For this exercise, repeat exactly the lines below starting at the line holding "Instruction: Expand the SecureBoot key" and ending at the line holding "Image resolution: width=709", both included, with no extra lines and no pictures.

┄┄┄┄┄┄┄┄┄┄┄┄┄┄┄┄┄┄┄┄

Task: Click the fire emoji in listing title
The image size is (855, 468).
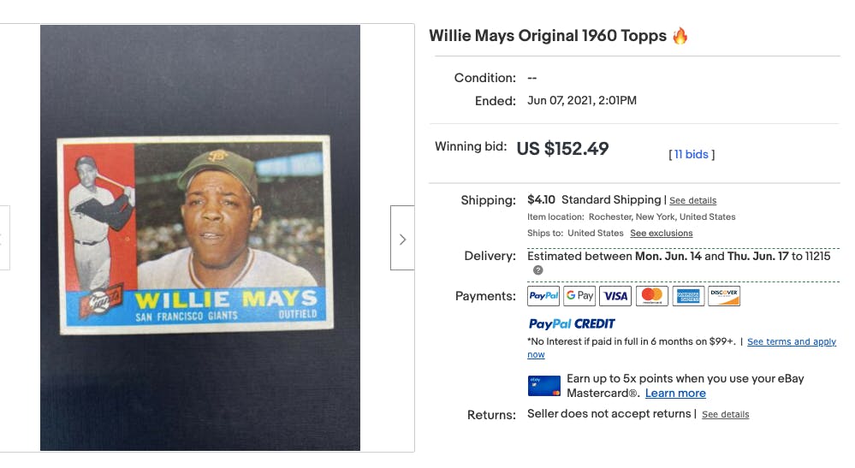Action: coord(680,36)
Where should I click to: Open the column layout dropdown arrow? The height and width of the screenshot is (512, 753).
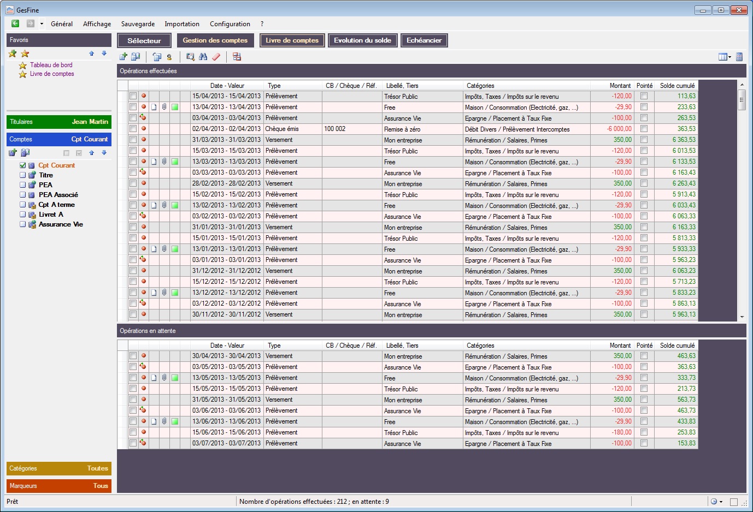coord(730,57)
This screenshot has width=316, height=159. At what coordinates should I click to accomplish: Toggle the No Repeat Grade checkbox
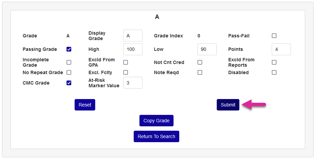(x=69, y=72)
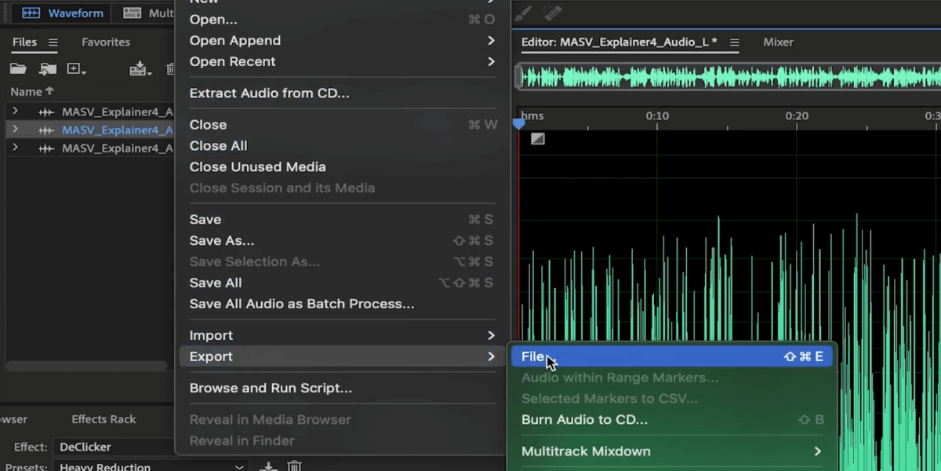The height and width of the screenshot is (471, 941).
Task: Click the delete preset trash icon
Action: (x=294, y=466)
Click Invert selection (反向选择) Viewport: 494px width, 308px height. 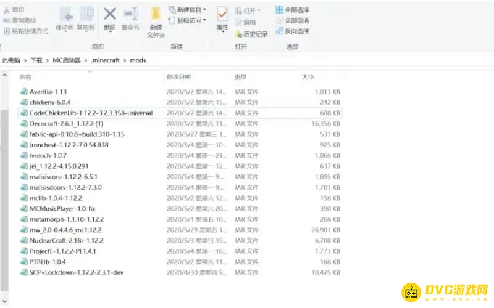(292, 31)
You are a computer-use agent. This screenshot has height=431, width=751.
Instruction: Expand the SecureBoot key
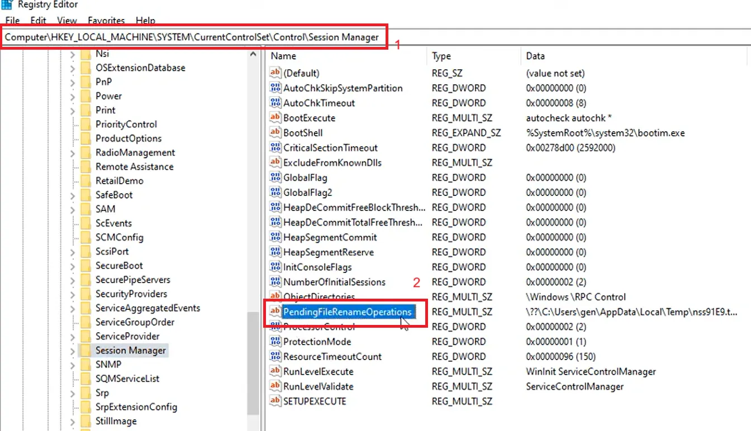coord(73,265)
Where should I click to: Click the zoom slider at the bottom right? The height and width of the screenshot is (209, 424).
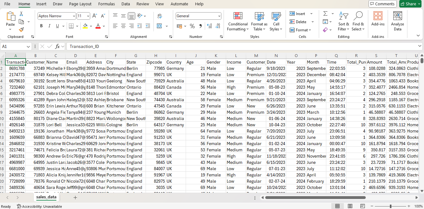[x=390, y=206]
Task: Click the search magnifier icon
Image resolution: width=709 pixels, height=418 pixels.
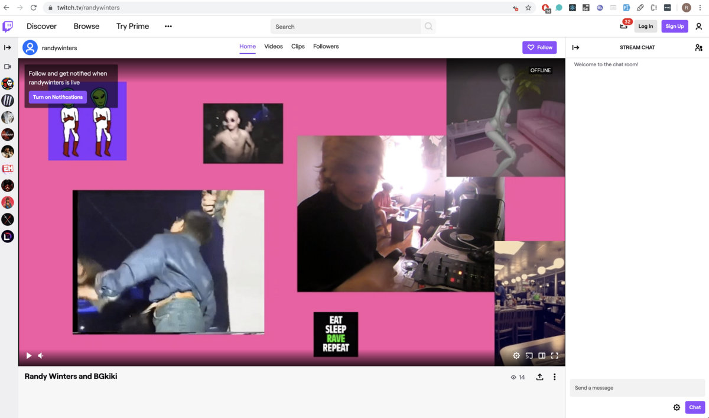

┄┄┄┄┄┄┄┄┄┄┄┄┄┄┄┄┄┄┄┄

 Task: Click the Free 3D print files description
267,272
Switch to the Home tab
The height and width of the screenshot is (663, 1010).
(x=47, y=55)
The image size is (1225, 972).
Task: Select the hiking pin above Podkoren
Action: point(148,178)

┄┄┄┄┄┄┄┄┄┄┄┄┄┄┄┄┄┄┄┄

WRITTEN RESPONSE:
Instruction: Expand the SecureBoot key
coord(73,265)
Where should I click to: Click the zoom slider at the bottom right? The height and width of the screenshot is (209, 424).
[x=390, y=206]
Task: Click the search magnifier icon
Image resolution: width=709 pixels, height=418 pixels.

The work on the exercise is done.